++++ SOURCE DATA

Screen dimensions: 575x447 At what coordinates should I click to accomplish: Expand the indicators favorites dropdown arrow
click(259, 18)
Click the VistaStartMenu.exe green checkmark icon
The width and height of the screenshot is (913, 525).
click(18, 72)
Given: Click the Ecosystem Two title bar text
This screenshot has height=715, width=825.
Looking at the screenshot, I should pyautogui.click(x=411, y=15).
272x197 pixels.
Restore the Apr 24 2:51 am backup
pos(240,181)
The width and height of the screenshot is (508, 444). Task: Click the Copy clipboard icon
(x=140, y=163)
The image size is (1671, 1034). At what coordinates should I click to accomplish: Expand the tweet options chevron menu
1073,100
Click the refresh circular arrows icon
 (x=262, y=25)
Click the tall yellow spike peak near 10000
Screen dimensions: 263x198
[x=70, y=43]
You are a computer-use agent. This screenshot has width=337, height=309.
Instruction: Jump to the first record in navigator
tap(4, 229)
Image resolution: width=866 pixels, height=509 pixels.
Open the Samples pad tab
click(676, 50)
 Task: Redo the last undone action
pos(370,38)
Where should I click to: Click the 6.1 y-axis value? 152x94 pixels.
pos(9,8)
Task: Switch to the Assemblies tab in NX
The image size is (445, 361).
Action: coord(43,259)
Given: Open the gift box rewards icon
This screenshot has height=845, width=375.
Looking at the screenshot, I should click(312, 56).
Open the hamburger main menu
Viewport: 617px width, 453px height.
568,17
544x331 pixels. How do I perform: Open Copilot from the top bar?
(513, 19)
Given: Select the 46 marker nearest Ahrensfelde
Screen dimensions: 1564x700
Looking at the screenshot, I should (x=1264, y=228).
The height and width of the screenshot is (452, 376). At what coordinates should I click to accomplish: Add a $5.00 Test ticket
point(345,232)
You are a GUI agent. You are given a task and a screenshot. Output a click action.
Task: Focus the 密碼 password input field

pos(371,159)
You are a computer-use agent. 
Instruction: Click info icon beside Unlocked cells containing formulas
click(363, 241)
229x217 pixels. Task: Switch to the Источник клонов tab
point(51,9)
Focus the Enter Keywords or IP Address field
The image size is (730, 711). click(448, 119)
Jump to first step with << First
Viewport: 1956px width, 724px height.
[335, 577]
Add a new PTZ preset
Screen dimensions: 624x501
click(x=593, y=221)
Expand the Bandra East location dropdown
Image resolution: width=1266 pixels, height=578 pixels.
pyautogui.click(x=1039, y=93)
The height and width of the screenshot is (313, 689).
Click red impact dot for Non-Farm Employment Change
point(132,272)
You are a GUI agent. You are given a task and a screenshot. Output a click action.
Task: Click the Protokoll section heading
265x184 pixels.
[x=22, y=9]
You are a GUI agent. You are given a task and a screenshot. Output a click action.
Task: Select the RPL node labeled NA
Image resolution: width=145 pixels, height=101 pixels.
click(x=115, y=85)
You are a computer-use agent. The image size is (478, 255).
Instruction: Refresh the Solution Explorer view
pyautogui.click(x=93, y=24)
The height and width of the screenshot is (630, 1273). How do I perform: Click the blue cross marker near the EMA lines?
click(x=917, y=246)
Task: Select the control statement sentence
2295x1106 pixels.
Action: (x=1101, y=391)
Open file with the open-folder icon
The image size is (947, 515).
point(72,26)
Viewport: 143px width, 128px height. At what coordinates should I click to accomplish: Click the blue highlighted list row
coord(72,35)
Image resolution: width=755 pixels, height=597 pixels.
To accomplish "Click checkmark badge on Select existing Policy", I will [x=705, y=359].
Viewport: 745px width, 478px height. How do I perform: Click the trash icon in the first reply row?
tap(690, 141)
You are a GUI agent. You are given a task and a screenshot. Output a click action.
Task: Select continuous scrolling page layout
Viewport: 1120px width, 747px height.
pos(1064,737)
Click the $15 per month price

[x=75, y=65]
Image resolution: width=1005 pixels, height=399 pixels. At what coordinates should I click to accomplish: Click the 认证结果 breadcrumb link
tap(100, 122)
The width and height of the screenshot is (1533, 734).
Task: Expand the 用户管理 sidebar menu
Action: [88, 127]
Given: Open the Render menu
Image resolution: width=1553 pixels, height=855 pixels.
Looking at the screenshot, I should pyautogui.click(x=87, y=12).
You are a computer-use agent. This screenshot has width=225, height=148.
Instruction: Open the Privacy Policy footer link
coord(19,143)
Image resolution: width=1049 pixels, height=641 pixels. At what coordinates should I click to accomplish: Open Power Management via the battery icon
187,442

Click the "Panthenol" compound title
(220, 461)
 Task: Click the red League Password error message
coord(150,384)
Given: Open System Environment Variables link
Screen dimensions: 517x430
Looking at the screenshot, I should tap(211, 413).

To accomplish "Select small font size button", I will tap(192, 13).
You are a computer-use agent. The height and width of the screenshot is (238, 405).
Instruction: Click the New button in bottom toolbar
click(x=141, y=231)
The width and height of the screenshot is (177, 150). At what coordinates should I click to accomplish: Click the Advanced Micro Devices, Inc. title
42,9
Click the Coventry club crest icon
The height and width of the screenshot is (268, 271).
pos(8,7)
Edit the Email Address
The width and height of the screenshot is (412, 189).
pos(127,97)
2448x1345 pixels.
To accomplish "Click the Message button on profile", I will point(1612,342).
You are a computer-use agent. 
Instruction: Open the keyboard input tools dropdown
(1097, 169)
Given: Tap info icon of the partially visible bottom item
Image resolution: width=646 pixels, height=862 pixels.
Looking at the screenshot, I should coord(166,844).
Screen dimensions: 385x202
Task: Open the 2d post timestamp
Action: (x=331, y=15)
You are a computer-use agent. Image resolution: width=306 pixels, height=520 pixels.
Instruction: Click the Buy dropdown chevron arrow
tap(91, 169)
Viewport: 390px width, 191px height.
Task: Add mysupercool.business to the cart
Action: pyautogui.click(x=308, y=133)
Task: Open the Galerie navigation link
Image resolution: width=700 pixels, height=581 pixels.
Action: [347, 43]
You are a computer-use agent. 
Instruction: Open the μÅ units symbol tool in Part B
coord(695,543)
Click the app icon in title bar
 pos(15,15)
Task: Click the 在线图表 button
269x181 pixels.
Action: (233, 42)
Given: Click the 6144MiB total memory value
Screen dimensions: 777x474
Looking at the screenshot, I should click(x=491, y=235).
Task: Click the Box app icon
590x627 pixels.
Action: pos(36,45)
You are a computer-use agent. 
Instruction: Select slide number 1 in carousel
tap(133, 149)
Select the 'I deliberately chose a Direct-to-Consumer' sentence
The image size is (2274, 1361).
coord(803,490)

++++++++

◆ ABOUT THIS EXERCISE ◆
One number makes up the answer: the number of lines among the entries that include the word "with".

◆ RESULT ◆
2